En 2014, les élections municipales ont évincé les socialistes, au pouvoir depuis 1977 du paysage politique local. La gauche a dû se réinventer. À force de manifestations contre la politique municipale actuelle et de combats pour sauver associations et lieux emblématiques de la ville, le Collectif pour Romans prend forme. Il regroupe 128 adhéren·tes et 400 sympathisant·es. Pendant des mois, le collectif organise des réunions publiques thématiques ouvertes. Des ateliers recueillent la parole des habitant·es et identifient leurs préoccupations. « On les a mises en forme, synthétisées et priorisées pour élaborer notre programme », explique Denise, qui a rejoint l’aventure il y a plus d’un an.

Commencer par le bas, pour que fleurissent d’autres choses au niveau national

À la rentrée 2019, un “atelier candidature” s’est constitué. Il rassemble des volontaires et des plébiscité·es. Certain·es ont été proposé.es pour leurs qualités et leurs compétences, d’autres tiré·es au sort. Près de cinq cent courriers ont été envoyés pour étoffer le groupe. « J’ai été tirée au sort. J’étais sur mon canapé quand j’ai vu ce courrier qui m’a tout de suite interpellée, raconte Kalo Rossetto, auxiliaire de vie spécialisée dans le handicap mental. Il y a une volonté de s’inclure dans la politique, de reprendre la main sur tout ça. Au niveau local on sent qu’on peut faire déjà des choses. Je pense que c’est ça le principe des listes citoyennes communales. Commencer par le bas pour qu’après fleurissent d’autres choses au niveau national. »

Un exemple de parole recueilli par le Collectif pour Romans durant la campagne des municipales 2020 lors d’un atelier. Photo : Tim Buisson pour Radio Parleur.

Sur les 41 noms de la liste, trois ont été tirés au sort. Un geste de démocratie locale participative que le sociologue Guillaume Gourgues, chercheur au laboratoire Triangle à l’université Lumière-Lyon-II, analyse dans Politis : « Ils veulent aller au cœur du fonctionnement municipal pour le changer en profondeur. C’est un phénomène absolument passionnant. Il ne va pas renverser la planète, mais c’est un point de départ. »
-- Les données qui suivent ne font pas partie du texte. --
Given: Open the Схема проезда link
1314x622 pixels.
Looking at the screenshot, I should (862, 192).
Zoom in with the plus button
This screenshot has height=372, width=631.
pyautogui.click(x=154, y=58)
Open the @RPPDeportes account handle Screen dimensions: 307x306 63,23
S’armer d’outils participatifs pour impliquer les habitants

Les mouvements municipalistes connaissent un regain d’intérêt depuis quelques mois. Théorisé par l’écologiste américain Murray Bookchin dans les années 1970 dans sa version “libertaire”, il vise à « rem­pla­cer l’État, l’urbanisation, la hiérar­chie et le capi­ta­lisme par des ins­ti­tu­tions de démo­cra­tie directe et de coopé­ra­tion », en luttant contre les inégalités sociales et la destruction de l’environnement. Il repose sur deux axes : reprendre le pouvoir au niveau local et associer les citoyens. 

Jugement majoritaire et tirage au sort

À Romans-sur-Isère, en plus de la tête de liste et du premier adjoint, trois binômes ont été constitués par la méthode jugement majoritaire [1]: transition démocratique, transition écologique et justice sociale, les trois piliers du programme électoral. Un comité de suivi, composé d’une dizaine de personnes, veille au respect de la démarche d’émergence de la liste.
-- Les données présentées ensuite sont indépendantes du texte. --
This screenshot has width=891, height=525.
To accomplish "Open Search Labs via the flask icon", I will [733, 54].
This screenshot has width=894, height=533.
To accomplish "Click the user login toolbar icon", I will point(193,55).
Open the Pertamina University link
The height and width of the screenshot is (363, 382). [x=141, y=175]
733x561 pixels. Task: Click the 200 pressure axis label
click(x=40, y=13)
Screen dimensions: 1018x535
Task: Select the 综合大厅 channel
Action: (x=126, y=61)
Pour impliquer les citoyen·nes dans le processus démocratique, la liste s’appuie sur la transparence (captation vidéo des conseils municipaux, édition d’un bulletin d’information) et la mise en place d’instances de participation. Ils mènent des enquêtes publiques, organisent des tirages au sort, des budgets participatifs par quartier et mettent en place une plateforme numérique d’expression citoyenne. « Ça ne marchera pas à tous les coups. Mais c’est en insistant et en recommençant qu’on peut donner la possibilité aux gens de participer », veut croire Émilie Jungo, membre du binôme chargé de la transition démocratique.

Pour constituer la liste des municipales 2020 à Romans-sur-Isère, les candidats pouvaient se porter volontaire, être plébiscités ou encore être tirés au sort. Photo : Tim Buisson pour Radio Parleur.

Le collectif sait qu’il devra bousculer les habitudes pour convaincre. « La participation citoyenne, ça demande surtout des moyens humains. Peut-être un peu d’argent. Mais si on veut faciliter l’implication des habitants, c’est tout une culture politique qui est à changer », confie Julie Maurel, désignée tête de liste.

300 listes participatives dans la bataille des municipales en mars

Le site Action commune, qui encadre et aide les démarches citoyennes, a recensé plus de 300 listes citoyennes prêtes à se lancer en mars. Au niveau national, le magasine Bastamag! a identifié dix villes dans lesquelles des listes “citoyennes” affichent leurs ambitions pour les municipales. Avec, pour dénominateur commun, la justice sociale, l’écologie et la volonté de renouveler la démocratie. Dans la Drôme, six listes citoyennes sont répertoriées : Dieulefit, La Bégude-de-Mazenc, La-Chapelle-en-Vercors, Luc-en-Diois, Crest et Saillans. Ce dernier village de 1 300 âmes a été pionnier en 2014 avec la liste “Autrement pour Saillans … Tous ensemble” créé contre le projet d’implantation d’un centre commercial décidé par l’ancien maire.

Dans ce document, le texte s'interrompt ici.